A Yuletide surprise, courtesy of The Anthill. The same Anthill that wouldn’t answer emails, phone calls, texts or carrier pigeons the other 332 days of 2025. Things change, and snubs become embraces overnight when year-end revenue is threatened. Lucky us. Their AXI machine was down indefinitely; ours was definitely up. Meanwhile, an impossibly unrealistic, unreasonable, irrational name-brand tech superstar du jour was expecting results, no excuses, to fulfill a product launch.

This being the season of sharing, the Anthill proposed sharing their misery with us. They asked if our small, energetically earnest staff (13) would drop everything else and forego sleep for, well, the next six weeks. At least until Lent, but in pagan time: forget Christmas, and observe abnormal work hours. You’ll sleep and find leisure when you die, goes the motivational thinking, and, apparently, the Anthill practice. Through unremitting toil shall you be saved is progress made. Scrooge lives. Joy to the world. For the right price.

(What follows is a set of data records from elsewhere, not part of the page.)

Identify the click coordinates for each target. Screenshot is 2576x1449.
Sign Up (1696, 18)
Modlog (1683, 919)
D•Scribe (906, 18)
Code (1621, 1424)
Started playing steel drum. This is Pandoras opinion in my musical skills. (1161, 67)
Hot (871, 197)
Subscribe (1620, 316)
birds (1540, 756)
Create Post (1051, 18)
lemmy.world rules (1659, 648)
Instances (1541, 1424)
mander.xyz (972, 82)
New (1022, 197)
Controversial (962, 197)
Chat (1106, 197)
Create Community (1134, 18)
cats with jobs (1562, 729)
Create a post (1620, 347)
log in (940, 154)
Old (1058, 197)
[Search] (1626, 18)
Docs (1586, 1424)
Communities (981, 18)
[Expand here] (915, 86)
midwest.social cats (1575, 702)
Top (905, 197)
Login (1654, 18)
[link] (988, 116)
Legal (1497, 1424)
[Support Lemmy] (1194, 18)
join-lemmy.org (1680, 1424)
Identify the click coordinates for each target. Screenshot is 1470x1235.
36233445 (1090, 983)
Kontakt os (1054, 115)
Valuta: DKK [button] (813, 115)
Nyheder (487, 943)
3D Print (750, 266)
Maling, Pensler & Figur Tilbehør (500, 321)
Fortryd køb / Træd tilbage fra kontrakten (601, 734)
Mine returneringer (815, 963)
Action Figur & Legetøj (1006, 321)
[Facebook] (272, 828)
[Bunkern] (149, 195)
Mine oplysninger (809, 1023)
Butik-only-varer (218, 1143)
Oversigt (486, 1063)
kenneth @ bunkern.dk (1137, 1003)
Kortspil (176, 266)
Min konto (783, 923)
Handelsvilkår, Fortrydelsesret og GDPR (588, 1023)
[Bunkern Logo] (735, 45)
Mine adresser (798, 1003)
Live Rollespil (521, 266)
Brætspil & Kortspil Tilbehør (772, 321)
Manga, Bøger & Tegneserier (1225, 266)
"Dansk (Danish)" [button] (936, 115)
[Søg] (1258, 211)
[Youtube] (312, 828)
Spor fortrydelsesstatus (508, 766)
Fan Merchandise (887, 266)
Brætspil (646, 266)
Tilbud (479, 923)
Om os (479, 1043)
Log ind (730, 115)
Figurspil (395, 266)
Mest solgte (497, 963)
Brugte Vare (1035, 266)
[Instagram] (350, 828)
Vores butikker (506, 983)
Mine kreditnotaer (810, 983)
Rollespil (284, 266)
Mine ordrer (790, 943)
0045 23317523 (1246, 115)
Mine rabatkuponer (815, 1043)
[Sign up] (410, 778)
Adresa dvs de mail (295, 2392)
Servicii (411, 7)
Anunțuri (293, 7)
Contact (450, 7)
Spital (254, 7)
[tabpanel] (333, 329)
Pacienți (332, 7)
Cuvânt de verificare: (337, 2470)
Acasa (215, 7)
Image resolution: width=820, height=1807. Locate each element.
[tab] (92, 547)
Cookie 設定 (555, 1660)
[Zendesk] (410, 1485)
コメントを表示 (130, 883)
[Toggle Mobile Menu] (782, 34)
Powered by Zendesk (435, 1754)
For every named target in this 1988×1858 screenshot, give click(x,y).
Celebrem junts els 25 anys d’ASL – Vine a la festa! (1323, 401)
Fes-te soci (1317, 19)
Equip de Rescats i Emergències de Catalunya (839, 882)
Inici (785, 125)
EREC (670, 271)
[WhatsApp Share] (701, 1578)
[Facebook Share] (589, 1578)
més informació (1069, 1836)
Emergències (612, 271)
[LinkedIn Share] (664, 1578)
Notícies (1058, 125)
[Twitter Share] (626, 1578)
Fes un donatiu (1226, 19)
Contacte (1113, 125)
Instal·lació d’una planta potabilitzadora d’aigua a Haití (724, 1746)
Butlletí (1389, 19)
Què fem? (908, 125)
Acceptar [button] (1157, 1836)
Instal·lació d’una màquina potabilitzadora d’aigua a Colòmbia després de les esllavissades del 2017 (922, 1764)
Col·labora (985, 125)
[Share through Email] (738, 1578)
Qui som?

Once upon a time, when dinosaurs roamed the Earth and youthful male tech leaders were still admired (2011), a leading fruit-emblemed toy company CEO told an inquisitive American president that 24/7/365 mass production of certain specialized electronic devices was impossible in the United States. This visionary supplied indigestion to our president, in the form of dinner table examples of the other side’s manufacturing superiority. Deeper supply chain. Better engineering support. Faster response time. Greater flexibility in making changes. Ability to scale from prototype to pilot build to production faster than anywhere else. Regimented social structure. Unquestioning willingness to work 3000 people 36 hours straight to implement an ECO. Worker docility in the guise of hyper-attentive customer service, a techbros’ wet dream. All the attributes of an anthill. This, proclaimed the famous CEO, was manufacturing as it should be. He insisted to our incredulous president that such characteristics could not be replicated in the United States. The implied truth: we’re lazy, as he defines the term, and they’re not.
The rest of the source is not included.